- **Set problem**
Return all of the data below unchanged, line for line.

- **The data**
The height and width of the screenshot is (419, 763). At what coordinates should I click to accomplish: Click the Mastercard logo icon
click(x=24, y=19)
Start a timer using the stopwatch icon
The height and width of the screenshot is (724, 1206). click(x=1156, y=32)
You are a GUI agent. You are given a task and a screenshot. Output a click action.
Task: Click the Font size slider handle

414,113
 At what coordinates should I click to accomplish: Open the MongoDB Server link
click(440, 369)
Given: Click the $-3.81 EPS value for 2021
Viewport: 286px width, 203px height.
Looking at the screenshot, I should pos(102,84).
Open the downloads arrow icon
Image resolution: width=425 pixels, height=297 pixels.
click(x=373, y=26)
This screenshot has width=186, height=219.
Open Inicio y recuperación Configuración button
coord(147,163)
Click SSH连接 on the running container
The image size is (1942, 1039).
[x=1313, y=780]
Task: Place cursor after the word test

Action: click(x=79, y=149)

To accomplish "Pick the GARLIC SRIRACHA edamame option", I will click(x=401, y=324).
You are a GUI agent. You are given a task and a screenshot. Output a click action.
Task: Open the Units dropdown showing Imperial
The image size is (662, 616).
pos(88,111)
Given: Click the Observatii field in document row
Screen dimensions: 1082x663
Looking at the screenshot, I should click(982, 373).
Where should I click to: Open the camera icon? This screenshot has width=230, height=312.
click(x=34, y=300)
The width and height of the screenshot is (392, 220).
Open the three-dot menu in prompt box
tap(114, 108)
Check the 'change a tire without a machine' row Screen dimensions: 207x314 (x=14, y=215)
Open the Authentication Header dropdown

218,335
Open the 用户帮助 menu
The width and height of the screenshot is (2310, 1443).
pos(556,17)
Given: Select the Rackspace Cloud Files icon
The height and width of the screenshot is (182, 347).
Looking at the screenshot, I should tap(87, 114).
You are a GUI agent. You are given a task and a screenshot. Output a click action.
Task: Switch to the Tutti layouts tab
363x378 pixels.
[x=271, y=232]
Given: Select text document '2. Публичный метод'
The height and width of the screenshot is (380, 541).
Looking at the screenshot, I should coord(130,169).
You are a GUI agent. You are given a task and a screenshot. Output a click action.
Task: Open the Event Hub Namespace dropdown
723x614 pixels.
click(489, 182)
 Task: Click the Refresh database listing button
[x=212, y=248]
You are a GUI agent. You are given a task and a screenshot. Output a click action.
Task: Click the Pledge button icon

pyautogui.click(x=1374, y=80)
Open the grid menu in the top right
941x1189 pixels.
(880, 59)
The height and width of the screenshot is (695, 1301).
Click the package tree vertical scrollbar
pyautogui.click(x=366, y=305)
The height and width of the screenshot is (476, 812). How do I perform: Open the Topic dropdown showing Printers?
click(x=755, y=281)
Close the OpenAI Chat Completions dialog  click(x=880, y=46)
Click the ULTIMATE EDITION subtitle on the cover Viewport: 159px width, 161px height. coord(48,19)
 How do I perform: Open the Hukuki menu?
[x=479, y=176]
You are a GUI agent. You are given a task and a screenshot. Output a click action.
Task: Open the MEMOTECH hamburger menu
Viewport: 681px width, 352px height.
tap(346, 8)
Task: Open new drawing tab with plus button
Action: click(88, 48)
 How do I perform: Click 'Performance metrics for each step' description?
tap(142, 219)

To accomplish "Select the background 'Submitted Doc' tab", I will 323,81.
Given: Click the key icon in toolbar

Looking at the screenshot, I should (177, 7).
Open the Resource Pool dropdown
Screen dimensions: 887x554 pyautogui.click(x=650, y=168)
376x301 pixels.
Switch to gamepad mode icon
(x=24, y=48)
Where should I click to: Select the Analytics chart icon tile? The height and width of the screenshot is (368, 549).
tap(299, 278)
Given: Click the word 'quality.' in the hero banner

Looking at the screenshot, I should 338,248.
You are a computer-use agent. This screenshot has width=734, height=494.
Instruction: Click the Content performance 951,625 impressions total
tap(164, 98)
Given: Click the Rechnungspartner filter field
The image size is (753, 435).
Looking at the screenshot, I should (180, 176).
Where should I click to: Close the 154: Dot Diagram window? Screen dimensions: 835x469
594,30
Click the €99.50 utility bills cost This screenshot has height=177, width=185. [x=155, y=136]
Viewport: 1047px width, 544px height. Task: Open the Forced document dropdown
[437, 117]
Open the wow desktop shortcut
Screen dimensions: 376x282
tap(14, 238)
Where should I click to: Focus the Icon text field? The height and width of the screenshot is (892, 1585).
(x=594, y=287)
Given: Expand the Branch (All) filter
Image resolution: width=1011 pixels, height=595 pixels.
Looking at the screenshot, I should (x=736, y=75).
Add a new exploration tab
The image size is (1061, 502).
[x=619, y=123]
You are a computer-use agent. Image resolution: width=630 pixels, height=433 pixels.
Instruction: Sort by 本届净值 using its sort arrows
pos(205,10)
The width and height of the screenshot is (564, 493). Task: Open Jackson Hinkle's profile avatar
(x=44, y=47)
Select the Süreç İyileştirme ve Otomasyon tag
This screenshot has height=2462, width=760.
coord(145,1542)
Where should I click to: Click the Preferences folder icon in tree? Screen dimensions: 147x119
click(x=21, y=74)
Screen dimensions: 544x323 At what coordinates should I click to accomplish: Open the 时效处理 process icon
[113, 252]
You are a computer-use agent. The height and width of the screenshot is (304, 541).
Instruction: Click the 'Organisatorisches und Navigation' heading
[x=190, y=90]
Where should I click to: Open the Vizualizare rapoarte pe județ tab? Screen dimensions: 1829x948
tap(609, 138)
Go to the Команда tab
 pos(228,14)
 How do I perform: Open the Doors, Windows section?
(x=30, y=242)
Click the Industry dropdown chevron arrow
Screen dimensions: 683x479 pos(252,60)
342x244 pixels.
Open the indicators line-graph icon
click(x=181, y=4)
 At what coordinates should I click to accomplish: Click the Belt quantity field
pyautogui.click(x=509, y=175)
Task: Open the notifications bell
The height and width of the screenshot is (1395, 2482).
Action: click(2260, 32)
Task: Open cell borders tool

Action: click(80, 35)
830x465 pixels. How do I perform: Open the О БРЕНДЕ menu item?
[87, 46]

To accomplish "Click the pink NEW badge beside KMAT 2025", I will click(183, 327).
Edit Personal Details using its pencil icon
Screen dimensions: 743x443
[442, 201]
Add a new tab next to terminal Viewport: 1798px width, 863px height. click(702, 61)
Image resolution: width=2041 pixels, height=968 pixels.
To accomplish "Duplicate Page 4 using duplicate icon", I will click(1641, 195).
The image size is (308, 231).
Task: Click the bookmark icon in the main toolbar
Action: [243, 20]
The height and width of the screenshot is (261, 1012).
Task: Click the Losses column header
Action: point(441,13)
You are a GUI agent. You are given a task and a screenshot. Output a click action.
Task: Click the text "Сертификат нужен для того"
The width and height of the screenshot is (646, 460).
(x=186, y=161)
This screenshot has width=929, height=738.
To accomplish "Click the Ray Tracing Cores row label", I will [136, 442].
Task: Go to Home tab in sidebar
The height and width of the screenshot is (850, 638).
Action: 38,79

- **Result for this exercise**
The height and width of the screenshot is (419, 763). At what coordinates should I click to accomplish: Click the Mastercard logo icon
click(x=24, y=19)
Start a timer using the stopwatch icon
The height and width of the screenshot is (724, 1206). click(x=1156, y=32)
You are a GUI agent. You are given a task and a screenshot. Output a click action.
Task: Click the Font size slider handle

414,113
 At what coordinates should I click to accomplish: Open the MongoDB Server link
click(440, 369)
Given: Click the $-3.81 EPS value for 2021
Viewport: 286px width, 203px height.
Looking at the screenshot, I should pos(102,84).
Open the downloads arrow icon
Image resolution: width=425 pixels, height=297 pixels.
click(x=373, y=26)
This screenshot has width=186, height=219.
Open Inicio y recuperación Configuración button
coord(147,163)
Click SSH连接 on the running container
The image size is (1942, 1039).
[x=1313, y=780]
Task: Place cursor after the word test

Action: click(x=79, y=149)

To accomplish "Pick the GARLIC SRIRACHA edamame option", I will click(x=401, y=324).
You are a GUI agent. You are given a task and a screenshot. Output a click action.
Task: Open the Units dropdown showing Imperial
The image size is (662, 616).
pos(88,111)
Given: Click the Observatii field in document row
Screen dimensions: 1082x663
Looking at the screenshot, I should click(982, 373).
Where should I click to: Open the camera icon? This screenshot has width=230, height=312.
click(x=34, y=300)
The width and height of the screenshot is (392, 220).
Open the three-dot menu in prompt box
tap(114, 108)
Check the 'change a tire without a machine' row Screen dimensions: 207x314 (x=14, y=215)
Open the Authentication Header dropdown

218,335
Open the 用户帮助 menu
The width and height of the screenshot is (2310, 1443).
pos(556,17)
Given: Select the Rackspace Cloud Files icon
The height and width of the screenshot is (182, 347).
Looking at the screenshot, I should tap(87, 114).
You are a GUI agent. You are given a task and a screenshot. Output a click action.
Task: Switch to the Tutti layouts tab
363x378 pixels.
[x=271, y=232]
Given: Select text document '2. Публичный метод'
The height and width of the screenshot is (380, 541).
Looking at the screenshot, I should coord(130,169).
You are a GUI agent. You are given a task and a screenshot. Output a click action.
Task: Open the Event Hub Namespace dropdown
723x614 pixels.
click(489, 182)
 Task: Click the Refresh database listing button
[x=212, y=248]
You are a GUI agent. You are given a task and a screenshot. Output a click action.
Task: Click the Pledge button icon

pyautogui.click(x=1374, y=80)
Open the grid menu in the top right
941x1189 pixels.
(880, 59)
The height and width of the screenshot is (695, 1301).
Click the package tree vertical scrollbar
pyautogui.click(x=366, y=305)
The height and width of the screenshot is (476, 812). How do I perform: Open the Topic dropdown showing Printers?
click(x=755, y=281)
Close the OpenAI Chat Completions dialog  click(x=880, y=46)
Click the ULTIMATE EDITION subtitle on the cover Viewport: 159px width, 161px height. coord(48,19)
 How do I perform: Open the Hukuki menu?
[x=479, y=176]
You are a GUI agent. You are given a task and a screenshot. Output a click action.
Task: Open the MEMOTECH hamburger menu
Viewport: 681px width, 352px height.
tap(346, 8)
Task: Open new drawing tab with plus button
Action: click(88, 48)
 How do I perform: Click 'Performance metrics for each step' description?
tap(142, 219)

To accomplish "Select the background 'Submitted Doc' tab", I will 323,81.
Given: Click the key icon in toolbar

Looking at the screenshot, I should (177, 7).
Open the Resource Pool dropdown
Screen dimensions: 887x554 pyautogui.click(x=650, y=168)
376x301 pixels.
Switch to gamepad mode icon
(x=24, y=48)
Where should I click to: Select the Analytics chart icon tile? The height and width of the screenshot is (368, 549).
tap(299, 278)
Given: Click the word 'quality.' in the hero banner

Looking at the screenshot, I should 338,248.
You are a computer-use agent. This screenshot has width=734, height=494.
Instruction: Click the Content performance 951,625 impressions total
tap(164, 98)
Given: Click the Rechnungspartner filter field
The image size is (753, 435).
Looking at the screenshot, I should (180, 176).
Where should I click to: Close the 154: Dot Diagram window? Screen dimensions: 835x469
594,30
Click the €99.50 utility bills cost This screenshot has height=177, width=185. [x=155, y=136]
Viewport: 1047px width, 544px height. Task: Open the Forced document dropdown
[437, 117]
Open the wow desktop shortcut
Screen dimensions: 376x282
tap(14, 238)
Where should I click to: Focus the Icon text field? The height and width of the screenshot is (892, 1585).
(x=594, y=287)
Given: Expand the Branch (All) filter
Image resolution: width=1011 pixels, height=595 pixels.
Looking at the screenshot, I should (x=736, y=75).
Add a new exploration tab
The image size is (1061, 502).
[x=619, y=123]
You are a computer-use agent. Image resolution: width=630 pixels, height=433 pixels.
Instruction: Sort by 本届净值 using its sort arrows
pos(205,10)
The width and height of the screenshot is (564, 493). Task: Open Jackson Hinkle's profile avatar
(x=44, y=47)
Select the Süreç İyileştirme ve Otomasyon tag
This screenshot has height=2462, width=760.
coord(145,1542)
Where should I click to: Click the Preferences folder icon in tree? Screen dimensions: 147x119
click(x=21, y=74)
Screen dimensions: 544x323 At what coordinates should I click to accomplish: Open the 时效处理 process icon
[113, 252]
You are a computer-use agent. The height and width of the screenshot is (304, 541).
Instruction: Click the 'Organisatorisches und Navigation' heading
[x=190, y=90]
Where should I click to: Open the Vizualizare rapoarte pe județ tab? Screen dimensions: 1829x948
tap(609, 138)
Go to the Команда tab
 pos(228,14)
 How do I perform: Open the Doors, Windows section?
(x=30, y=242)
Click the Industry dropdown chevron arrow
Screen dimensions: 683x479 pos(252,60)
342x244 pixels.
Open the indicators line-graph icon
click(x=181, y=4)
 At what coordinates should I click to accomplish: Click the Belt quantity field
pyautogui.click(x=509, y=175)
Task: Open the notifications bell
The height and width of the screenshot is (1395, 2482).
Action: click(2260, 32)
Task: Open cell borders tool

Action: click(80, 35)
830x465 pixels. How do I perform: Open the О БРЕНДЕ menu item?
[87, 46]

To accomplish "Click the pink NEW badge beside KMAT 2025", I will click(183, 327).
Edit Personal Details using its pencil icon
Screen dimensions: 743x443
[442, 201]
Add a new tab next to terminal Viewport: 1798px width, 863px height. click(702, 61)
Image resolution: width=2041 pixels, height=968 pixels.
To accomplish "Duplicate Page 4 using duplicate icon", I will click(1641, 195).
The image size is (308, 231).
Task: Click the bookmark icon in the main toolbar
Action: [243, 20]
The height and width of the screenshot is (261, 1012).
Task: Click the Losses column header
Action: point(441,13)
You are a GUI agent. You are given a task and a screenshot. Output a click action.
Task: Click the text "Сертификат нужен для того"
The width and height of the screenshot is (646, 460).
(x=186, y=161)
This screenshot has width=929, height=738.
To accomplish "Click the Ray Tracing Cores row label", I will [136, 442].
Task: Go to Home tab in sidebar
The height and width of the screenshot is (850, 638).
Action: 38,79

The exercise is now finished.